Your objective ▸ Repeat nothing but the lines below running from the one containing "Click the blue" to the one containing "Given: Open the store icon tab". Keep both end lines.

================================

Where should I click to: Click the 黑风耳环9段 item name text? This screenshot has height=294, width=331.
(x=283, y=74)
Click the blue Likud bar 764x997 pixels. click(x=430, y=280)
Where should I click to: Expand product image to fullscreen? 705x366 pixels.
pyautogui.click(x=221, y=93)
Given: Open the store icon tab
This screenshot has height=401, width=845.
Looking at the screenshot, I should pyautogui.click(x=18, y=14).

================================

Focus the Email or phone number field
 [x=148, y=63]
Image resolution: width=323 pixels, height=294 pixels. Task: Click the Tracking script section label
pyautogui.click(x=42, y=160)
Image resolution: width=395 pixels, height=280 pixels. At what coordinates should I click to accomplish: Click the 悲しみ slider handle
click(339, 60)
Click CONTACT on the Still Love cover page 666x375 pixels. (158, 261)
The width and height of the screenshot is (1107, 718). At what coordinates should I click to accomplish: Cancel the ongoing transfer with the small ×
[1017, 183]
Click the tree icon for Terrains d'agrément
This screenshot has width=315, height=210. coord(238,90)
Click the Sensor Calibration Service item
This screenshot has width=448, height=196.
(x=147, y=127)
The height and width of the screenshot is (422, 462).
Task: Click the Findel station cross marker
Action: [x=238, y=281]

================================

Result of the exercise ▸
Click the blue Likud bar 764x997 pixels. click(x=430, y=280)
Where should I click to: Expand product image to fullscreen? 705x366 pixels.
pyautogui.click(x=221, y=93)
Given: Open the store icon tab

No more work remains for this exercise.